Tuesday, May 17, 2011

"Inagua" by Robert Klingel



There are few really good books written about the Bahamas. “The Out Island Doctor” and “Wind from the Carolinas” about completes the list. So imagine White Pepper's surprise to find a treasure in a gift shop on the Chesapeake--”Inagua” by Robert Klingel. Written in 1940 and largely forgotten, it was reissued by his daughter due to local demand in the Chesapeake where Mr. Klingel was well regarded mostly for his boat work and environmental efforts.

Robert Klingel was a young man and budding naturalist when he set out with his friend Wallie Coleman for the Caribbean to study lizards. They had commissioned a replica of Joshua Slocum’s Spray. Without any real seamanship they survived a horrible storm and were eventually ship wrecked on the island of Inagua. The year was 1930. Inagua is the southern most of the Bahamian archipelago. It was even more forlorn and God-forsaken than is it now which is saying something.

Rather than abandon everything he stayed a year on Inagua doing naturalist studies. Years later he returned with primitive diving apparatus to continue his studies on the reef.

In 1940 he wrote a comprehensive account of his adventures and studies. The result was a wonderfully entertaining book. The first few chapters review his preparations and voyage. Then there is a marvelous section about life on Inagua early in the depression. The bulk of the book is a series of essays about the geography, geology, flora and fauna of the island. There are several chapters about the magnificent flamingos that live and breed in the interior of the island. The last three chapters reprise his pioneering studies of the reef with an air helmet.

It is a beautiful book and available at Amazon.

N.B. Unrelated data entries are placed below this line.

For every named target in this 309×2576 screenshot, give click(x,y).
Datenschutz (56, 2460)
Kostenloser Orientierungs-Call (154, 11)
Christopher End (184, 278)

For Jan and I it enlarged our appreciation of the subtle beauty and delicate ecology of these desert island in the southwest Atlantic.

For the reader who has ventured this far let me add that the writing is reflective of biology as it was taught in the 1920's and 30's. Evolution was fang and claw. “A death for every life, ” in Klingel's words. This view of evolution, while strictly true, is no longer taught in school. The gory winner take all view of nature informed Nazi ideology and was using to justify killing Slavs and Jews as “natural.” Now teachers emphasize one set of DNA versus another. Same idea, just gentler consequences.